The protocol for the home visits is, unsurprisingly, strict. The priority is to prevent researchers from bringing anything in or taking anything out. They are instructed not to touch anything. One researcher reads aloud all the information requiring consent, while the other pulls on a gown and gloves. After the participants have signed off, the gloved researcher retrieves the papers and slips them into a plastic sleeve held out by the non-gloved researcher. The gloved researcher sets up the folding chair and lays out a protective sheet on top of the best surface available.


Some of the medical equipment that is used in home visits.


The tenants, four grad students, had a picnic table stored in a shed behind the building, and they unfolded it in the middle of the yard. A European Union flag was draped across the back door, concealing stacks of books and empty beer bottles inside. Next door, two children bounced on a trampoline as they watched the scene unfolding at their neighbors’ house. Reich inserted a cannula into the crook of the first subject’s elbow, and then followed up with a finger prick. (The team hopes that participants will eventually be able to collect their own samples with a finger prick at home.) Feeling a little woozy, one of the students, a master’s candidate in physics, lay on his back, knees in the air, in the shade on the other side of the bench.

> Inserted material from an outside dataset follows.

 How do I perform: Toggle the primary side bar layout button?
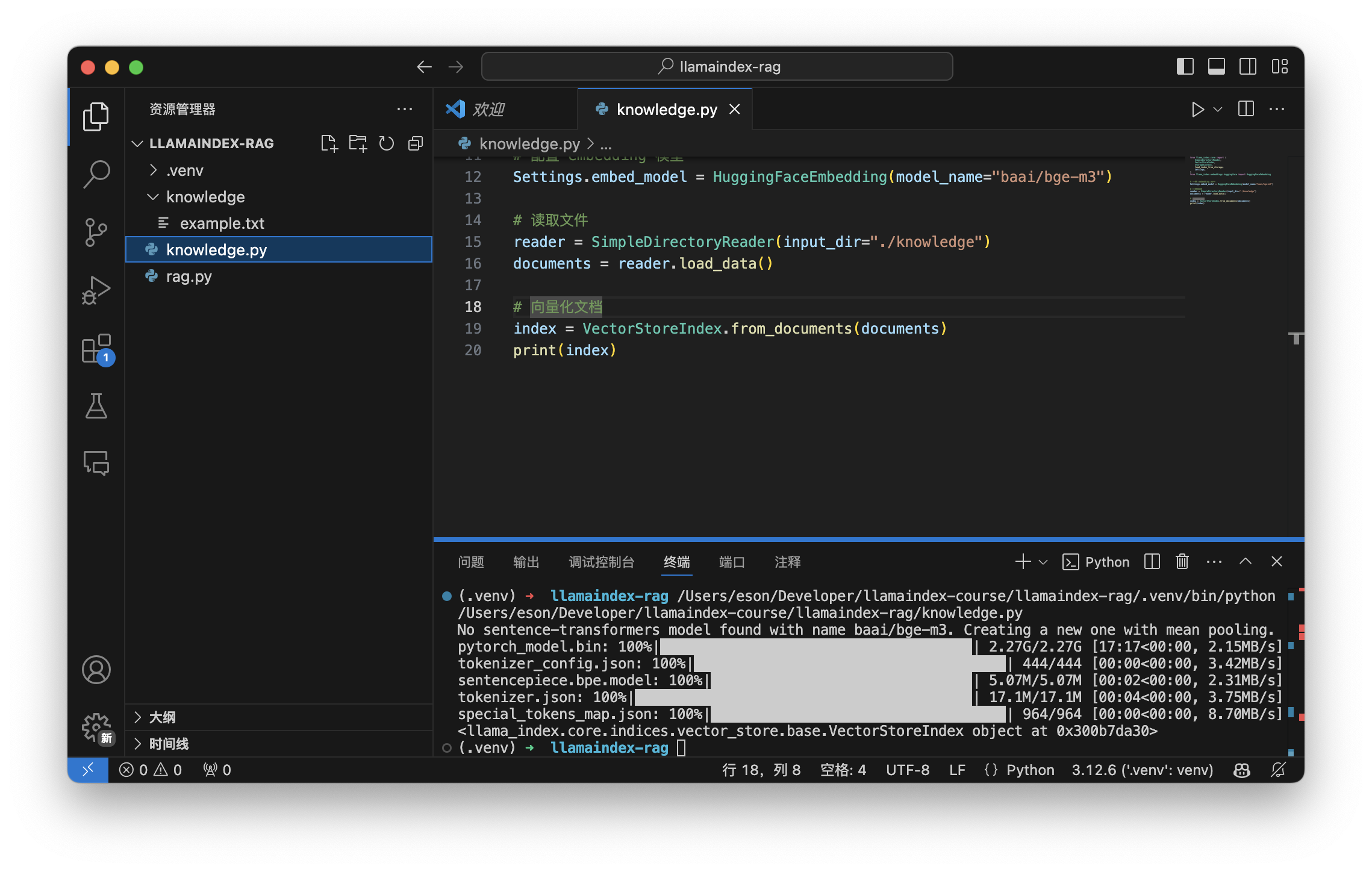pyautogui.click(x=1185, y=66)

I asked the study’s newest participants what their reaction had been to masked medical students showing up at their door; they shrugged nonchalantly. It was exciting to be a part of this massive community effort, they said, and it was also a kind of free civic service, delivered right to your home. Reich and Schneider told me they were frequently approached while walking through Munich by people wanting to be included in the study. Each of them had felt, more or less, a similar sense of enthusiasm. Early on in the pandemic response, both of them, though not yet accredited doctors, had volunteered to work in the hospitals. In the end, they weren’t needed. But travelling through the city, visiting people in their homes, collecting data on the patterns of the disease had offered them another way to contribute. “In this situation you can’t keep your ears shut,” Schneider said. “It’s strange to see history happening.”